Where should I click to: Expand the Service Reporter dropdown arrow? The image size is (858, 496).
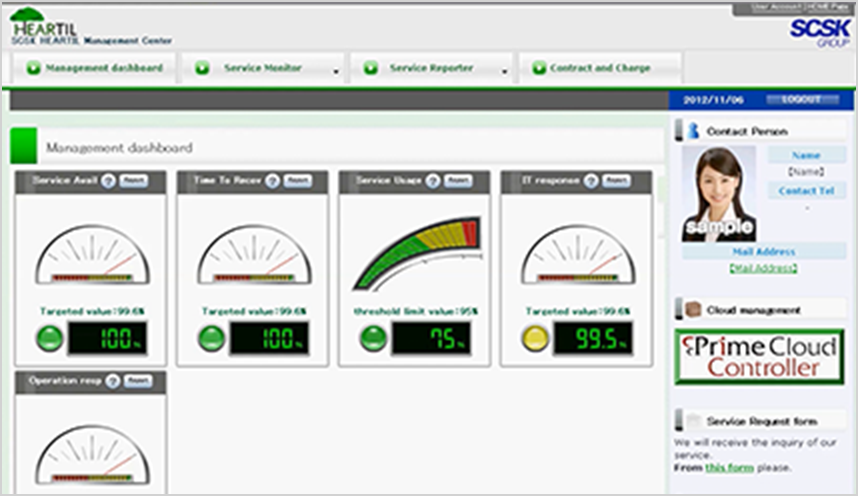(x=504, y=71)
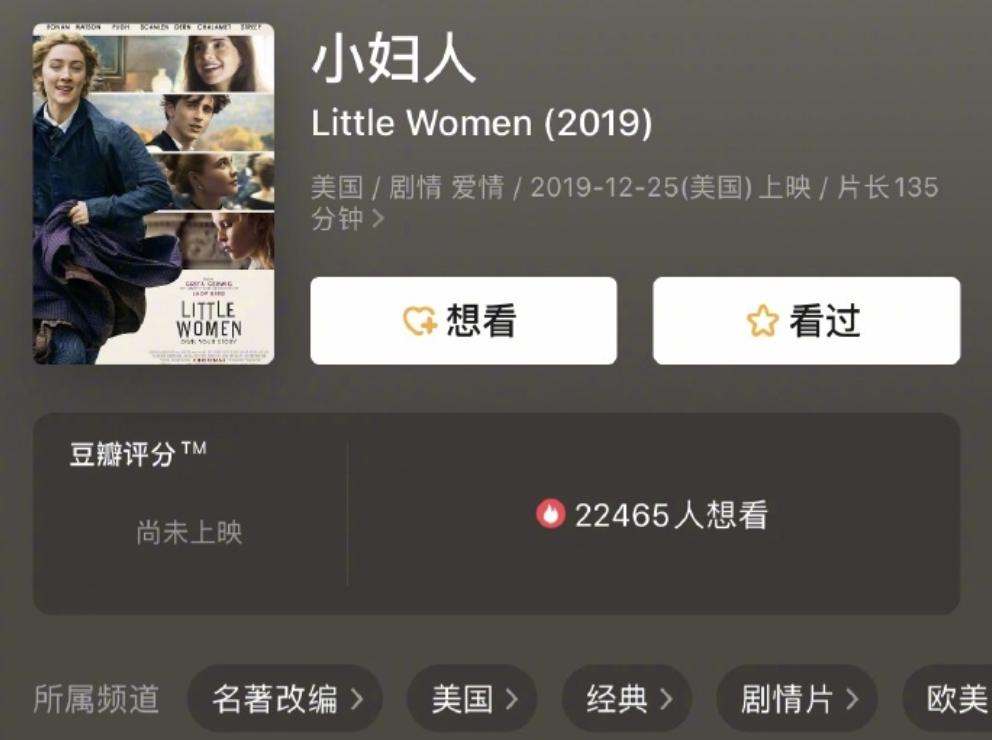Open the Little Women poster thumbnail
The image size is (992, 740).
coord(154,194)
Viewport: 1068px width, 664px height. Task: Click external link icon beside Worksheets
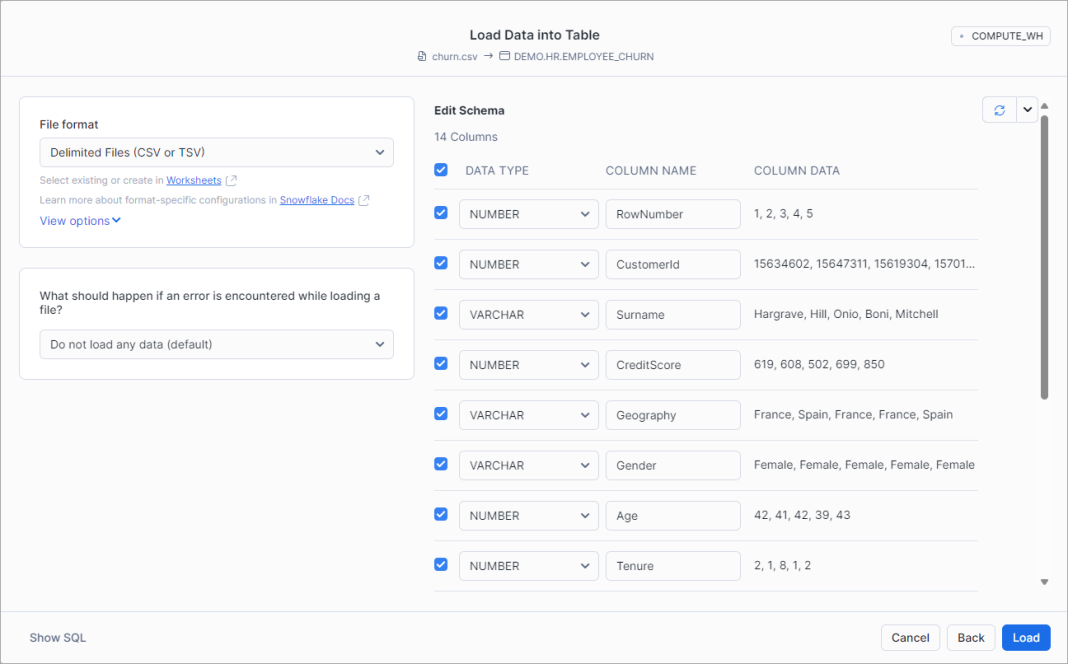point(232,181)
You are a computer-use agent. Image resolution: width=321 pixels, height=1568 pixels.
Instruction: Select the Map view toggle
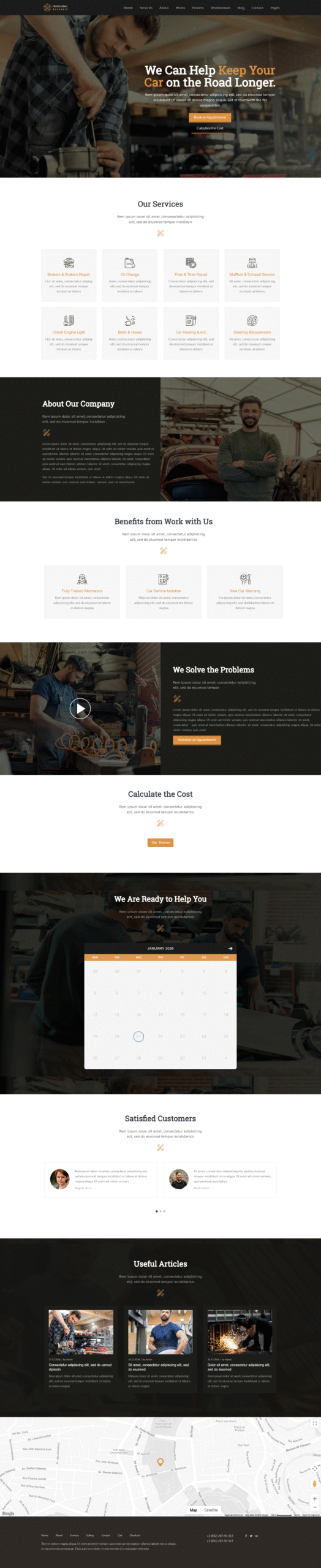point(194,1510)
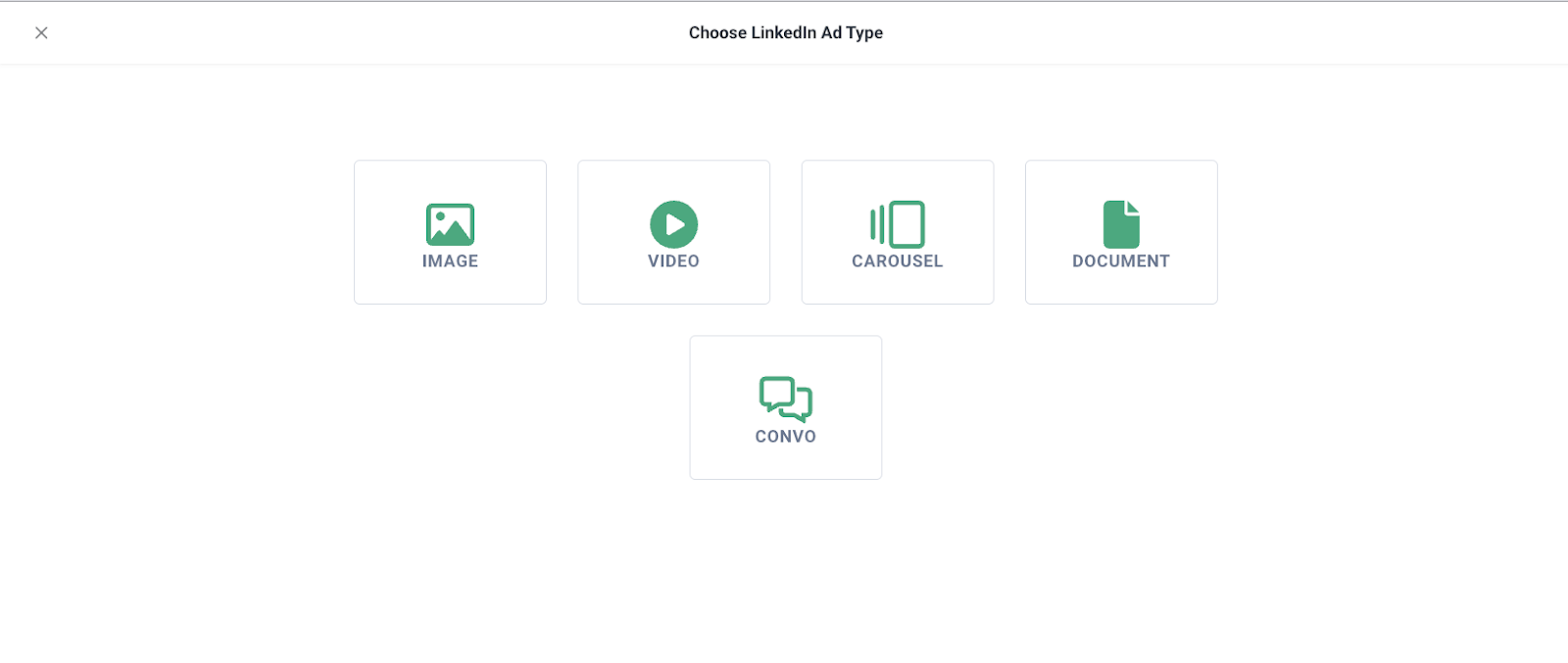The image size is (1568, 663).
Task: Close the ad type chooser with X
Action: 41,32
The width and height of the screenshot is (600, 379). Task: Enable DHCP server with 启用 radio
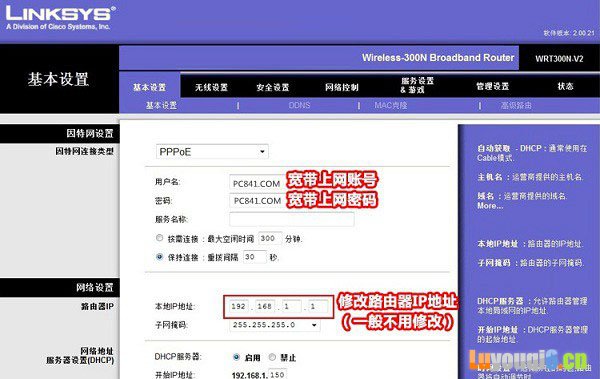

- **Exercise details**
Your copy should consist only of the lines from the one containing "Viewport: 1068px width, 664px" through the last line of the entries above, reproduced exactly, without pictures.

- **Response to this task**
Viewport: 1068px width, 664px height. Task: Click external link icon beside Worksheets
point(232,181)
You are a computer-use agent. Image resolution: width=321 pixels, height=1568 pixels.
Instruction: Select the Map view toggle
point(194,1510)
The image size is (1568, 663).
Task: Close the ad type chooser with X
Action: 41,32
The width and height of the screenshot is (600, 379). Task: Enable DHCP server with 启用 radio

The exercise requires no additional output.